» **What is needed**: In the listing below, a line holding "The width and height of the screenshot is (1880, 950)." and a line holding "Task: Open the January 27 post date link" mark the range. Retype both exactly, with all lines between them.

» **Data shown**:
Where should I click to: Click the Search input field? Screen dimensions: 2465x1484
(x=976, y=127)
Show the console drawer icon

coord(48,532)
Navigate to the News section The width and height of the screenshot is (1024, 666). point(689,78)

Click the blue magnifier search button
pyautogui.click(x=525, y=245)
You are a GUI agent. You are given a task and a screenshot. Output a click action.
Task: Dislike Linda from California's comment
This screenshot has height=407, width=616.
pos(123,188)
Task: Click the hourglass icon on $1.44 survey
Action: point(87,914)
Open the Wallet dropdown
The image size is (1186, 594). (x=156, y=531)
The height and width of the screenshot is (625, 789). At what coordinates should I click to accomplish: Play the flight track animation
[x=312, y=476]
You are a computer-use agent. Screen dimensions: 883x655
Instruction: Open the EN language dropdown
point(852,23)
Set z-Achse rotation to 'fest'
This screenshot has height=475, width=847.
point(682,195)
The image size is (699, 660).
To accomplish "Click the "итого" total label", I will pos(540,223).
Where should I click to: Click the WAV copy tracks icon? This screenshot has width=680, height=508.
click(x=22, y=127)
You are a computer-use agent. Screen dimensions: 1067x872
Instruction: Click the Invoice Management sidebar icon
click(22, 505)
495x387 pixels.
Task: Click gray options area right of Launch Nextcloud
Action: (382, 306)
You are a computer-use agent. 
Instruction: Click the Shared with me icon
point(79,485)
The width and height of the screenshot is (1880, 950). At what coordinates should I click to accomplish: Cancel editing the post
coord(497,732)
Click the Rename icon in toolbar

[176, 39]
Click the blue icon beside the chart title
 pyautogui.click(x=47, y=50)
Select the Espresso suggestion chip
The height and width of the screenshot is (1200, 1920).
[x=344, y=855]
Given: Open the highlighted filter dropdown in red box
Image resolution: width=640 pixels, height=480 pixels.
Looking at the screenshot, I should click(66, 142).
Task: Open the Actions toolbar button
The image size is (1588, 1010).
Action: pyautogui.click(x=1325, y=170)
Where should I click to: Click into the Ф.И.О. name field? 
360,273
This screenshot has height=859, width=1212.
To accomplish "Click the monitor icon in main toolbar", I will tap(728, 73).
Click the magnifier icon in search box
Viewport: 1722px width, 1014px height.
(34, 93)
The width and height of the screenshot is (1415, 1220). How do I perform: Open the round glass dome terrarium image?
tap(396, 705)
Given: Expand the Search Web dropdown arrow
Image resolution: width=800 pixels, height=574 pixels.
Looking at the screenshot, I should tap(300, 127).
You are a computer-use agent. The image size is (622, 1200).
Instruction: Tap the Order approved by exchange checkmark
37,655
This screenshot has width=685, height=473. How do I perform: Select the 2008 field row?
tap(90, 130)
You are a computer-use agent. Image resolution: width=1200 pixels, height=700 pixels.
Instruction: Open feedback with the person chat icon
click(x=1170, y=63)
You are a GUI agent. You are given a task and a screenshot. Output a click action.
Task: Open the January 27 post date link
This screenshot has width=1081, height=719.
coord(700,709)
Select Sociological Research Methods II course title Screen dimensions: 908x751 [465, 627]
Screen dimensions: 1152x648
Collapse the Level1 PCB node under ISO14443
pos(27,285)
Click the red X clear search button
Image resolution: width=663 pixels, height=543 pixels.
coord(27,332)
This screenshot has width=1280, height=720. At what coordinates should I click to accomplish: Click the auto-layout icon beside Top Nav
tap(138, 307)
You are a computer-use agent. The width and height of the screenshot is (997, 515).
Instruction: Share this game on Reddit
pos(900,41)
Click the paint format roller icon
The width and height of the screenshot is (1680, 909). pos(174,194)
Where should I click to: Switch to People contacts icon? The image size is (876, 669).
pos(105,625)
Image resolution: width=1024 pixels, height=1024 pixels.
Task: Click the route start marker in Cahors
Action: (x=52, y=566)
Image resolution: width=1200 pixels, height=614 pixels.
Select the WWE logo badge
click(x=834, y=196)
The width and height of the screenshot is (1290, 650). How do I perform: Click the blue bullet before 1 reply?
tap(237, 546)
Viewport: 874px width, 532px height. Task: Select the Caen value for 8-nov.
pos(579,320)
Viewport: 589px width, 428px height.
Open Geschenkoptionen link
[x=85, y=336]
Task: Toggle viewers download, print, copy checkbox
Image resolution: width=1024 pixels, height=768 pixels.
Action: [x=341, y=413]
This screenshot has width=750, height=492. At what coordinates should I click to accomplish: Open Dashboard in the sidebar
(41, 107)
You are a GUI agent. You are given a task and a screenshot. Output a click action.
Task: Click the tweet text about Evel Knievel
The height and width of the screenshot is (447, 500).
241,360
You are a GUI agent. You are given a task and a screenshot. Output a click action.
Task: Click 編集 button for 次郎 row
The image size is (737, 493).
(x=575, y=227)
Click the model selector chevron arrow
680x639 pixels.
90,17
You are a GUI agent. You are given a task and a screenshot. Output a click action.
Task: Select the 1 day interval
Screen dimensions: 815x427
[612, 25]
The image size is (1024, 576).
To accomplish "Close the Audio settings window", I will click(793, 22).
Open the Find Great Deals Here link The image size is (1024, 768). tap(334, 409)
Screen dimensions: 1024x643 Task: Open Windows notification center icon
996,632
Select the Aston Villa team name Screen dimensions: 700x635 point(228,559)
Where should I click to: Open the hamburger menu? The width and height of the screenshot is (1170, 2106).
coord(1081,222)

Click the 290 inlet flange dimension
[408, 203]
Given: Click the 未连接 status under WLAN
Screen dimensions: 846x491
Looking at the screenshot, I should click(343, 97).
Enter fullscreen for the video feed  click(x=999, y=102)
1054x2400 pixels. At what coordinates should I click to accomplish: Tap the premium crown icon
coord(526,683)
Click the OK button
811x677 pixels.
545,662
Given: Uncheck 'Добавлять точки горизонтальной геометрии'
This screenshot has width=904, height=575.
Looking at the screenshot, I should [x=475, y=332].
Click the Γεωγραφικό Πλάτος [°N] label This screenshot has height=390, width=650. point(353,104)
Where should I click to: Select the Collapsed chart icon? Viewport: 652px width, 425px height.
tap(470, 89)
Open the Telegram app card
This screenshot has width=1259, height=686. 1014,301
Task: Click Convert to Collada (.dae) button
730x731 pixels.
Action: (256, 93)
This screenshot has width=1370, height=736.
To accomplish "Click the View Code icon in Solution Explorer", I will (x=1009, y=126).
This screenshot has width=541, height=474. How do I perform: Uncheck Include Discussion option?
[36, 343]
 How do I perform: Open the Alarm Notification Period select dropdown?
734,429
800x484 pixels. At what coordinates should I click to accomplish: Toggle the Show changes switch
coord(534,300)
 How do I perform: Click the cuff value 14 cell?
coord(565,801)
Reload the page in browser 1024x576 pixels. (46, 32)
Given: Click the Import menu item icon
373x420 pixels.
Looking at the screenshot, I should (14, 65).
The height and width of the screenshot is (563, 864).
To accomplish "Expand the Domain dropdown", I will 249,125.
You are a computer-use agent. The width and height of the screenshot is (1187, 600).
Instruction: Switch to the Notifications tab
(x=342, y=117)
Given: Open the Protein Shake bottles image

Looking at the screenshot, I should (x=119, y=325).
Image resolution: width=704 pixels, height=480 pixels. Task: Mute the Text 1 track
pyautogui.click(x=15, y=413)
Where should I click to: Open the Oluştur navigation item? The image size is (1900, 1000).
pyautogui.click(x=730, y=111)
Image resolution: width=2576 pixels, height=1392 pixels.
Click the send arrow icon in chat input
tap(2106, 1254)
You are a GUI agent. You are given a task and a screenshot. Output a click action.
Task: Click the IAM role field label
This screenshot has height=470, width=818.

» **Answer to the problem**:
The width and height of the screenshot is (1880, 950). At what coordinates should I click to accomplish: Cancel editing the post
coord(497,732)
Click the Rename icon in toolbar

[176, 39]
Click the blue icon beside the chart title
 pyautogui.click(x=47, y=50)
Select the Espresso suggestion chip
The height and width of the screenshot is (1200, 1920).
[x=344, y=855]
Given: Open the highlighted filter dropdown in red box
Image resolution: width=640 pixels, height=480 pixels.
Looking at the screenshot, I should click(66, 142).
Task: Open the Actions toolbar button
The image size is (1588, 1010).
Action: pyautogui.click(x=1325, y=170)
Where should I click to: Click into the Ф.И.О. name field? 
360,273
This screenshot has height=859, width=1212.
To accomplish "Click the monitor icon in main toolbar", I will tap(728, 73).
Click the magnifier icon in search box
Viewport: 1722px width, 1014px height.
(34, 93)
The width and height of the screenshot is (1415, 1220). How do I perform: Open the round glass dome terrarium image?
tap(396, 705)
Given: Expand the Search Web dropdown arrow
Image resolution: width=800 pixels, height=574 pixels.
Looking at the screenshot, I should tap(300, 127).
You are a computer-use agent. The image size is (622, 1200).
Instruction: Tap the Order approved by exchange checkmark
37,655
This screenshot has width=685, height=473. How do I perform: Select the 2008 field row?
tap(90, 130)
You are a computer-use agent. Image resolution: width=1200 pixels, height=700 pixels.
Instruction: Open feedback with the person chat icon
click(x=1170, y=63)
You are a GUI agent. You are given a task and a screenshot. Output a click action.
Task: Open the January 27 post date link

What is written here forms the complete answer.